Re:Pricing sounds a little high (Score:4, Informative)
For enterprise-class storage (i.e. this is NOT just a pile of Maxtor IDE drives duct-taped together) paying 20M for 50TB is on the high side, but not by much. (I would have given a range of 10M-20M for the whole thing depending on the exact trade-offs made.)
3 HBAs per host is overkill for most applications (but certainly not all). I've found that two is generally sufficient. Never rely on just one, even for a non-critical system. I'm often amazed at just how critical non-critical servers become when down for several hours in the middle of a busy day.
Don't discount the significant setup and debugging costs at the beginning. This will cost not only in hardware/software/consulting but in time lost for your own admins to spend working with the vendor, going to classes, learning new methods of adding storage, accidently messing up the systems, cleaning up those messes, etc.
Get the best monitoring/management software you can. EMC is famous for gouging people on software costs so you'll need to use your best judgement. (HINT: PowerPath == Veritas DMP at up to 20x the cost. SRDF == Veritas Volume Replicator at up to 20x the price. TimeFinder == Mirroring at up to an infinite multiple of the price. You get the idea-- just use your best judgement and be cautious.) Under extreme single-host disk loads the otherwise minor performance hit for host volume management can become a problem, making that 20x price worth it. Maybe.
If possible, press them for management software that makes adding/removing/changing filesystems a one-step operation, complete with error checking. It really sucks to put that new database on the same disks as another host's old database and software can be really good at checking for stupid human mistakes.
Re:Look at the quantities (Score:4, Informative)
Then you want to back this up? Break out your checkbook again for a Compaq minilibary if your lucky, that is only 10 tapes x 80gig a tape...800gig..and that is if your really doing well. So put that on top of it all 10x10X80 gives you 8 TB of backup at around 30k each for the minilibs, the price just keeps on jumpin!
No way, no how, not today or tomorrow. 100k will get you a floor full of 120gig maxtor drives and that is about it.
What Kind of Application? (Score:2, Informative)

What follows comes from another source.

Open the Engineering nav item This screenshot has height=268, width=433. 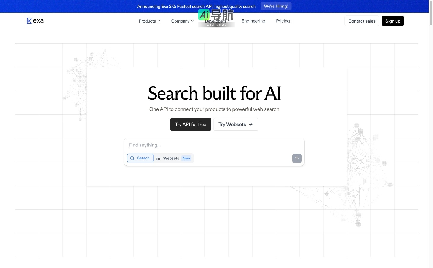coord(253,21)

Are you mostly reading, or also frequently writing this data? Are you searching or doing indexed lookups? Is this a nasty bandwidth hog or a trickle? Is this a zillion parallel transactions or only a few users? What kind of latencies are expected? What reliability is required? What access is needed to historical data?

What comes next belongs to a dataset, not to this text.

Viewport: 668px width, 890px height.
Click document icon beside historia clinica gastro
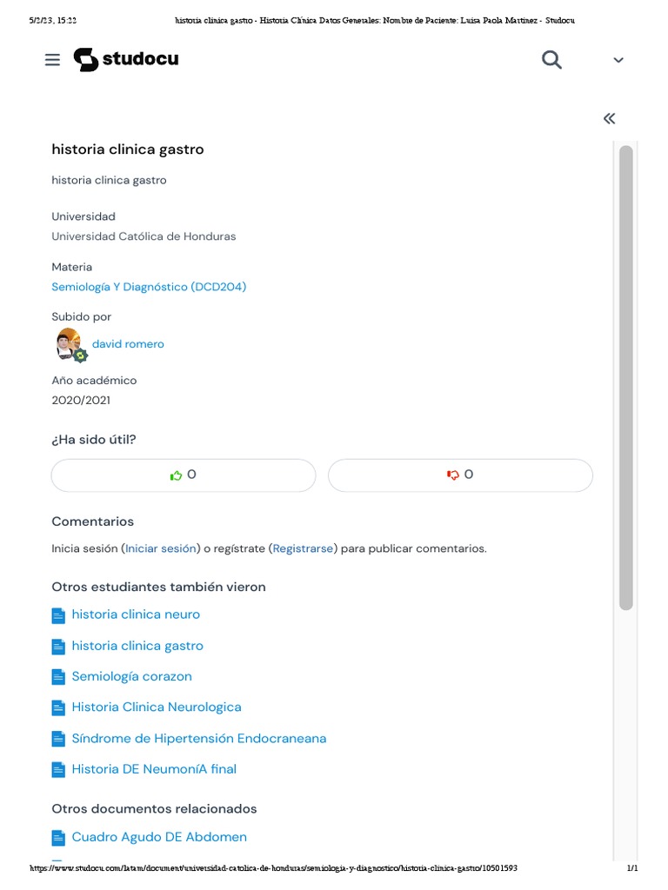58,647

Consider some concrete examples that are *very* different from each other yet could each total 50TB and would have very different solutions:
- Video-on-demand system for a Hollywood studio deciding that peer-to-peer pirate systems can only be beaten by a legitimate system that is better.
- Online credit card transaction system for, say, Visa.
- SETI data that needs to be collected and searched for messages from extraterrestrials.
- Particle accelerator data that needs to be collected at truly horrendous rates.
- Lexis/Nexis database.
- Google database.
- Echelon data.
- IRS data.
- "Dictionary attack" database for a lone cryto-analyst.
The possibilities go on and on. At the minimum a 50 TB database might be a small number of equipment racks with a single computer attached to them, all totaling maybe $100,000.
And on the other end, I can easily imagine a system where $200,000 of a much larger total might be spent for, say, a terabyte of DRAM.
I can easily imagine a system with less than $5,000 of battery backed up power supplies, and I can imagine a system with hundreds of throusands in generators.
This question has enormous dynamic range.
-kb, the Kent who would enjoy working out solutions for specific instances of this question.
Re:You're joking, right? Moderators: you too, righ (Score:3, Informative)
You know that I am talking about commonly available multi-CPU systems, and not exotic (and insanely expensive) systems with redundant CPUs and memory.
What are you smoking, and where can I get some?
Do you seriously believe that an E6500 or similar system will not crash if there is a faulty CPU? Despite your impressively low slashdot UID, if you believe this, you have virtually no experience with such systems.